Friday, January 28, 2011

Maintaining Balance

This isn’t one of those blog posts, where I ramble on as I often do about how I carefully try not to fall over the edge cliff, or cross the tipping point, and maintain balance in all the areas of my life. Work, take care of kids, and an Ironman, coach and train can sometimes unravel you at the seams and leaving you running in crazy directions. But I’ve been conquering and managing that balance and have made it through 1 month of 2011 feeling under control.

This is about maintaining balance of your musculoskeletal system. The body that allows you to swim bike run, and cross the finish line is pieced together like a puzzle and when all the pieces line up right it works efficiently and move you to do amazing things. When balance is lost and the pieces start to not line up right and joints, tendons, muscles and more start to get irritated, inflamed, weak, tight and then those amazing things you can do start to not feel so good wonderful.

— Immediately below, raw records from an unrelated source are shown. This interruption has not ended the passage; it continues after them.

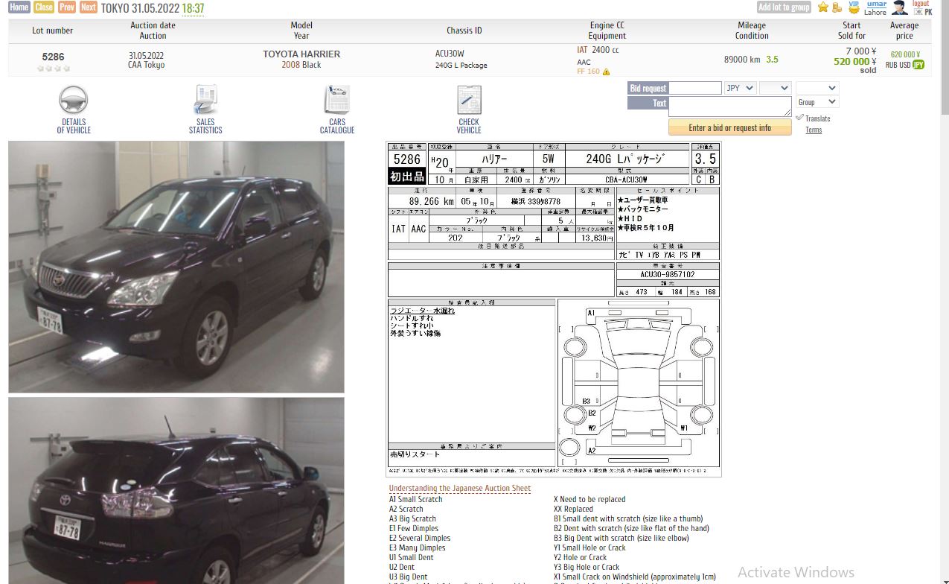Toggle the Translate checkmark
Image resolution: width=949 pixels, height=584 pixels.
pyautogui.click(x=799, y=118)
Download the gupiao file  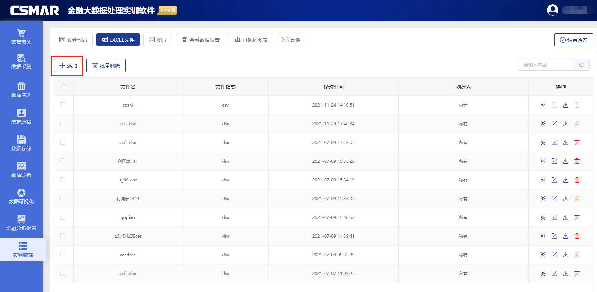click(x=566, y=217)
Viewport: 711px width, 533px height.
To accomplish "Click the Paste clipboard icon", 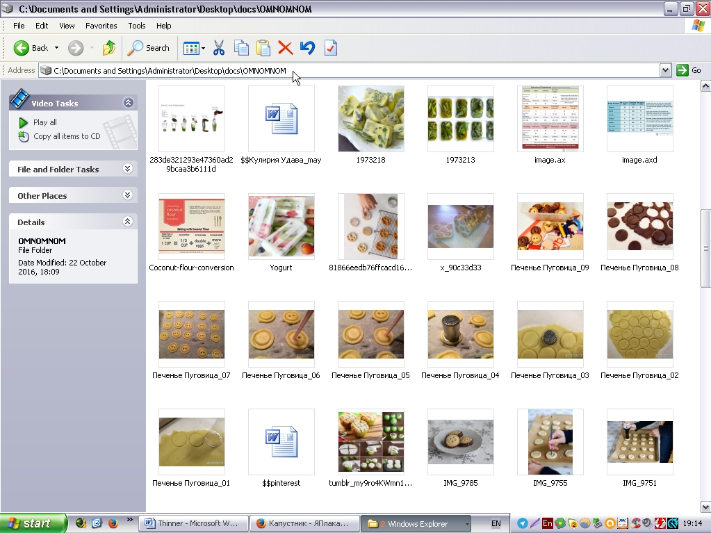I will [263, 48].
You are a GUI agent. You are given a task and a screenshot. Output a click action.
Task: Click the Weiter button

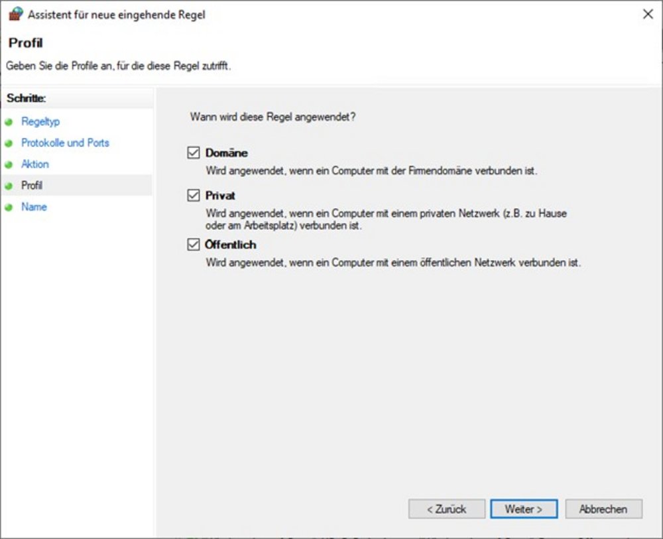(x=524, y=509)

Triathletes spend many hours moving forward, flexed, and using the anterior (front) of their body. Reaching forward to swim, flexing forward into aero bars, or slouching over the bars and lifting / driving legs forward while running. Follow that up with commuting in the car, and sitting hunched over a computer (more seated and flexed postures) and the anterior muscles become tight, flexed, contracted. Sometimes so much so that it becomes difficult to even stand up straight. The muscles on the back side (posterior) are nearly forgotten! They become weak, atrophied, and saggy. (Ok a little exaggeration). But this imbalance can lead to any number of overuse injuries that creep up and suddenly seem to appear from nowhere.

Here are some examples:

Shin Splints (which can ultimately turn into stress fractures): the calves and deep leg musculature obviously get tight from running and even cycling. They can become overdeveloped and tight, while the anterior leg muscles which are small and almost seem non existent in comparison. The tight posterior force and with weak anterior leg can lead to a shearing force causing the pain.

Low Back Pain: Hours in the saddle flexed forward and pedaling the bike can significantly tighten the hip flexors of the anterior hip. As they become tighter they can pull the pelvis forward, placing strain on the low back. If the small trunk musculature and core is weak and can overcome the anterior pull, then back pain can develop.

Knee Pain: When the quads and ITB become tight from miles of pedaling and running without an equal amount of strength from behind (literally), extra force and strain can be loaded to the knees. Restrictions, knots and tightness can easily build up in the quad, and all those hours spent moving forward doesn’t allow much chance for the glutes to work and active which have an important role in stabilization of the trunk. Weakness here can also contribute to extra pounding to the knees.

Shoulder Impingement: leaning for hours on those aero bars following repetitive reaching and forward with a swim stroke can significantly tighten the pec, neck and chest muscles. Without addressing the rhomboids, middle trap, lower trap and posterior shoulder muscles, extra strain can be placed on the front the the shoulder causing irritation and inflammation and a sore shoulder making even simple daily activities like combing hair painful.

All of these together can leave a triathlete with the gorilla posture I’ve talked about before.

When the miles start to add up, maintain some balance in your body.

1 comment:

Jim Dicker said...

Great Post. My TP has me doing a version the back exercise.